** start SOURCE PASSAGE **

We all struggle constantly to find balance in our classroom. The demands of our students, our workplaces, our curricula, our standards, our colleagues, and ourselves are all but impossible to manage.
Generally, as a teacher, when I struggled with that balancing act, it looked something like this:
Yeah. It wasn’t pretty.
Although I’ll probably never manage the perfect balance, I think I’ve edged a little closer to some sort of evenness through the process of tweaking, refining, revising, and rethinking how and what I teach.
I primarily do this by considering all things through the lens, first, of who I teach.
But I don’t think it’s enough to just say, hey, I know my students really well through lots of conferring and they know my expectations really well through lots of modeling and boom! learning occurs!
I think it’s really important to consider how and what we teach, too.

** end SOURCE PASSAGE **
** start SUPPLIED INFORMATION **

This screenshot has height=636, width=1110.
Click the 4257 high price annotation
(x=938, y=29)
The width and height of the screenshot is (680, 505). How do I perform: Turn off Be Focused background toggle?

** end SUPPLIED INFORMATION **

▶ TO DO:
a: Quote the teaching passage, beginning at the words "We all struggle" and ending after "what I teach.".
b: Name every source of demands that the passage on classroom balance lists in its first sentence about those demands.
c: Write what comes next in the passage on classroom balance, picking up after its final sentence.
The listing comes from a separate source and has nothing to do with the teaching passage.

▶ ANSWERS TO THE EXERCISES:
a:
We all struggle constantly to find balance in our classroom. The demands of our students, our workplaces, our curricula, our standards, our colleagues, and ourselves are all but impossible to manage.
Generally, as a teacher, when I struggled with that balancing act, it looked something like this:
Yeah. It wasn’t pretty.
Although I’ll probably never manage the perfect balance, I think I’ve edged a little closer to some sort of evenness through the process of tweaking, refining, revising, and rethinking how and what I teach.

b: students, workplaces, curricula, standards, colleagues, ourselves

c:
As a new teacher, I spent AGES pondering what I’d teach. I was manic about designing thematic units, creating a complicated web I’d fill in before I introduced each central text, whether read or written. I’d make sure I had some contemporary stuff and some old stuff, some poetry and some music, some fiction and some nonfiction.
My units were full of variety, that was for sure, but they all centered on classic books and pretty classic compositions, too–The Catcher in the Rye, a literary analysis; A Separate Peace, an argument essay. I didn’t understand why students weren’t engaging with what I was teaching. I mean, it was awesome!
Then I happened upon Alfie Kohn’s excellent article in Education Week, It’s Not What We Teach, It’s What They Learn. I felt a little stupid, as I often do when I read Kohn’s matter-of-fact words–I picture him saying, duh, Shana. What you’re teaching doesn’t matter. You have to change how you teach it.
So, I threw myself into a focus on my methods. How were students supposed to thrive if everything we did was so high-stakes? How were they supposed to feel any agency or empowerment if they didn’t have as much choice as I did in their curriculum?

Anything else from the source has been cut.